Se un bambino sta volentieri scalzo in casa o su superfici sicure, non c’è motivo di impedirglielo. Il beneficio principale è la libertà di movimento, non la promessa di creare un arco.
Quali scarpe scegliere
Le caratteristiche della scarpa influenzano il modo di camminare, ma la letteratura non identifica un modello universale capace di migliorare lo sviluppo dell’arco. [2][3]
Per un bambino sano contano soprattutto misura corretta, spazio per le dita, comfort, flessibilità sufficiente e adeguatezza all’attività. Non serve una scarpa rigida o “ortopedica” per modellare un piede che non ha sintomi.
Quando il piede piatto merita una valutazione
Dolore ricorrente, affaticamento che limita cammino o sport, rigidità, marcata asimmetria, zoppia, retrazione importante del gastrocnemio-Achille o una deformità che peggiora rapidamente richiedono un inquadramento più preciso.
Un piede flessibile, bilaterale e indolore in un bambino che corre e gioca normalmente ha un significato molto diverso.
Il ruolo dei plantari
Nel piede piatto flessibile asintomatico non prescrivo un plantare soltanto per rendere più evidente l’arco.

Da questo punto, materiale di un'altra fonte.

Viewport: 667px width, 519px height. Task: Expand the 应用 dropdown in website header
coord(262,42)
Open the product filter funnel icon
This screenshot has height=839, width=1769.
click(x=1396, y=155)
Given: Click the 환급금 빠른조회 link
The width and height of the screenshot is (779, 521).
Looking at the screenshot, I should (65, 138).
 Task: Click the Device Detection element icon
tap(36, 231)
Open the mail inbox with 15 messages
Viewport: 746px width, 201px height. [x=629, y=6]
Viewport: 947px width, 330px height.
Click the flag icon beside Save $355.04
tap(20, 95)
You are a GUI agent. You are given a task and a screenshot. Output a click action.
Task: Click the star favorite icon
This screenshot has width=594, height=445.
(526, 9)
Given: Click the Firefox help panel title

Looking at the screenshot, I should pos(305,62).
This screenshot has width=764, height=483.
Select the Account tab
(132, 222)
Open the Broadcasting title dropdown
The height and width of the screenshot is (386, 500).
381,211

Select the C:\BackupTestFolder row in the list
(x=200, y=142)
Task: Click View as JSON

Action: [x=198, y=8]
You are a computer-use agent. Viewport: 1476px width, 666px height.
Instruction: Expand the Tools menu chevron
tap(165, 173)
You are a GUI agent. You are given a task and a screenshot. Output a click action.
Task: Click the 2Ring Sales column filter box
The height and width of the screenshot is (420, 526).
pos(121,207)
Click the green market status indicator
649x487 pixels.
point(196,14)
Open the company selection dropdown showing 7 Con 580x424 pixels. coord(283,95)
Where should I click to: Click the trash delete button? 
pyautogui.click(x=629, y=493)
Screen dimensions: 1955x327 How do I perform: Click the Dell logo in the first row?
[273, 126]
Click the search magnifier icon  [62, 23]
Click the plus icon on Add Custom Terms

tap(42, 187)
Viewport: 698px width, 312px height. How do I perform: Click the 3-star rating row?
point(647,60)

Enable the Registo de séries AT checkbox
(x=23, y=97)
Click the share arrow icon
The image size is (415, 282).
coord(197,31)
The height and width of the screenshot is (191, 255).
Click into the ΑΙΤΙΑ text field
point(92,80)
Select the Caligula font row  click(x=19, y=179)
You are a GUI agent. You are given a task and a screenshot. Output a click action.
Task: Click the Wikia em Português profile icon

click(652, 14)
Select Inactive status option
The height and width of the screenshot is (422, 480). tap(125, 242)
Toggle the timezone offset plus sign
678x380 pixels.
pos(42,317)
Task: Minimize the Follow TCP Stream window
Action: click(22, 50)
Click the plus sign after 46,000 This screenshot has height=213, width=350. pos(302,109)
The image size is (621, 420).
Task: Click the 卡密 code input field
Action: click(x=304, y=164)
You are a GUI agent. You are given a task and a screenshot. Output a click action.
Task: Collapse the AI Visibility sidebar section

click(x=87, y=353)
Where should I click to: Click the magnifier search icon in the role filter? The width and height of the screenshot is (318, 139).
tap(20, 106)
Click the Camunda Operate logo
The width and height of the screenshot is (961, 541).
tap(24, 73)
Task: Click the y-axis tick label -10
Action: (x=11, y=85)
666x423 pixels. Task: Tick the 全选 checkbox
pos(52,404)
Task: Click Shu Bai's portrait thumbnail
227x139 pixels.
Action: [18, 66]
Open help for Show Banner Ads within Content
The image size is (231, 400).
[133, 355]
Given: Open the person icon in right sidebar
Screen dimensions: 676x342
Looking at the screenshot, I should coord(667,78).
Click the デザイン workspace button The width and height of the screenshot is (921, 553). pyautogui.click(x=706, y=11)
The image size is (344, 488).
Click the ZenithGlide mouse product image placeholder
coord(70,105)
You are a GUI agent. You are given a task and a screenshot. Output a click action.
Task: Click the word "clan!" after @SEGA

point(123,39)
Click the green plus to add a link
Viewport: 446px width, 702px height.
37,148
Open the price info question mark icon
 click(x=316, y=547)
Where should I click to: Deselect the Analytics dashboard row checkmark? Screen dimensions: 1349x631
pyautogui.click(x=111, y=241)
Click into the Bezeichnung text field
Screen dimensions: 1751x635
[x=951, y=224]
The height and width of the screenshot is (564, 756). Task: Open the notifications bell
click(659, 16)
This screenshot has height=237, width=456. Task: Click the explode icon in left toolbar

Nei bambini sintomatici, invece, le ortesi possono ridurre il dolore e modificare alcuni parametri biomeccanici o radiografici. Una meta-analisi recente non dimostra però che costruiscano in modo permanente un arco normale. [4]
Il trattamento va quindi guidato dai sintomi e dalla funzione, non dall’aspetto del piede preso isolatamente.
Riferimenti
[1] Chen KC, Tung LC, Tung CH, Yeh CJ, Yang JF, Wang CH. Risk Factors of Flatfoot in Children: A Systematic Review and Meta-Analysis. Int J Environ Res Public Health. 2022;19(14):8247. PMID: 35886097.
[2] Xu D, Quan W, Zhou H, Sun D, Baker JS, Gu Y. Understanding the Role of Children's Footwear on Children's Feet and Gait Development: A Systematic Scoping Review. Healthcare (Basel). 2023;11(10):1418. doi:10.3390/healthcare11101418. PMID: 37239704.
[3] Cranage S, Perraton L, Bowles KA, Williams C. The impact of shoe flexibility on gait, pressure and muscle activity of young children. A systematic review. J Foot Ankle Res. 2019;12:55. doi:10.1186/s13047-019-0365-7. PMID: 31798689.
[4] Liu C, Zhang H, Li J, et al. The effects of foot orthoses on radiological parameters and pain in children with flexible flat feet: a systematic review and meta-analysis. Front Pediatr. 2024;12:1388248. doi:10.3389/fped.2024.1388248. PMID: 39156020.
Disclaimer: questo contenuto è informativo e non sostituisce una valutazione clinica individuale.